Judge's opinion and ruling
U.S. District Chief Judge John J. McConnell Jr. found that USCIS "acted contrary to law and arbitrary and capricious," and said the agency's approach had "thrown the lives of countless immigrants living in the United States into indeterminate legal limbo," according to AP. His opinion faulted the agency for asserting authority it does not have, failing to give reasoned explanations and ignoring how much applicants had come to rely on normal processing.
Which policies were struck down
The court declared unlawful and vacated four USCIS policies - the Global Asylum Hold, the Benefits Hold, the Comprehensive Re-Review and the Country-Specific Factors policy. Working together, those measures paused decisions for nationals of 39 countries across Africa, Asia, Latin America and the Middle East. As detailed in filings compiled by the Civil Rights Litigation Clearinghouse, the policies froze asylum interviews and put work permits, green cards and naturalization rulings on ice.
How the case reached the court
The lawsuit was filed March 5 by a coalition of nonprofits and unions, including Dorcas International Institute of Rhode Island, the Venezuelan Association of Massachusetts and the Service Employees International Union. They asked the court to set aside the USCIS memoranda under the Administrative Procedure Act. As reported by Spectrum News, the plaintiffs argued that USCIS leaned on travel-ban proclamations and internal memos to freeze adjudications without going through the legal process the law requires.
What happens next
The judgment vacates the challenged memoranda and grants declaratory relief, but it does not stop the federal government from asking for a stay during an appeal. If a stay is granted, many cases could remain stuck while higher courts weigh in. Immigration legal groups are cautioning that even if the vacatur stands, USCIS will need time to remove case-management flags, revise internal guidance and restart normal processing, according to analysis from CLINIC and trackers such as PressUnpause.
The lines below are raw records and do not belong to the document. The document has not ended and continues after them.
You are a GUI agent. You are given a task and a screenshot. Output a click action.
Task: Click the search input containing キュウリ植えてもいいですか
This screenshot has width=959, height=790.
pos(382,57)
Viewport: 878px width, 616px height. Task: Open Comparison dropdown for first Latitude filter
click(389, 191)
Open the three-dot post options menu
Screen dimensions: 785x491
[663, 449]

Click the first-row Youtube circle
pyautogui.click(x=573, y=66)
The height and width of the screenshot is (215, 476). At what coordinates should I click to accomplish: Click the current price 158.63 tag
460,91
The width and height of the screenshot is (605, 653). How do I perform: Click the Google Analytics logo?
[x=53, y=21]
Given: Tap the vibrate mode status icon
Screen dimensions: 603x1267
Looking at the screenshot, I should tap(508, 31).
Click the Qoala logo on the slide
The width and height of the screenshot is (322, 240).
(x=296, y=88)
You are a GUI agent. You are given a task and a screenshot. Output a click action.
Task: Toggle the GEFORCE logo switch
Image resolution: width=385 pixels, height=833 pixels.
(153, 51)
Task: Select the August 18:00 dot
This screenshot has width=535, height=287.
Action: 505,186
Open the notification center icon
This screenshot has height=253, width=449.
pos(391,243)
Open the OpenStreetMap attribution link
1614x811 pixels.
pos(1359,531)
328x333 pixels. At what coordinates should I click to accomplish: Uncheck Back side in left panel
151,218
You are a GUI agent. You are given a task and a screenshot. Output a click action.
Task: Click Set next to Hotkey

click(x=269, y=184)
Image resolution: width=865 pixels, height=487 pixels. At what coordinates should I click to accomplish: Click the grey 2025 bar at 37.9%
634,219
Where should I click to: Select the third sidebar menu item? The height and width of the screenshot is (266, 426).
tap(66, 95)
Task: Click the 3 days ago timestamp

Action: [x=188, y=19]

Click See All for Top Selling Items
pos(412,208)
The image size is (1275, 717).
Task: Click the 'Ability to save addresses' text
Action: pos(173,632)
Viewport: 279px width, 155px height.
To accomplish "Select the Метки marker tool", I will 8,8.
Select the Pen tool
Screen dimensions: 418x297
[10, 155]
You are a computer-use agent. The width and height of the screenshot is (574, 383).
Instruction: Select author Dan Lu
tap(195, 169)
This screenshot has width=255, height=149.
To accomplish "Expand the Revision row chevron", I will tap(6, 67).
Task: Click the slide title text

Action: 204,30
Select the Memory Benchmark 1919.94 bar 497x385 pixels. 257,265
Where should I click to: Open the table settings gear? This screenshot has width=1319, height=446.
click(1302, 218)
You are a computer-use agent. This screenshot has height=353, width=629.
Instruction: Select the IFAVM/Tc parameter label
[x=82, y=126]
Reactions and local impact
Advocates quickly framed the ruling as an overdue course correction. "These unlawful policies caused enormous harm to families, workers, asylum seekers, and communities across the country who were left in limbo," Skye Perryman, president and CEO of Democracy Forward, said in a statement, per AP. Local organizations across New England are now pressing USCIS and members of Congress to move fast on clearing backlogs and issuing clear instructions to those whose cases were frozen.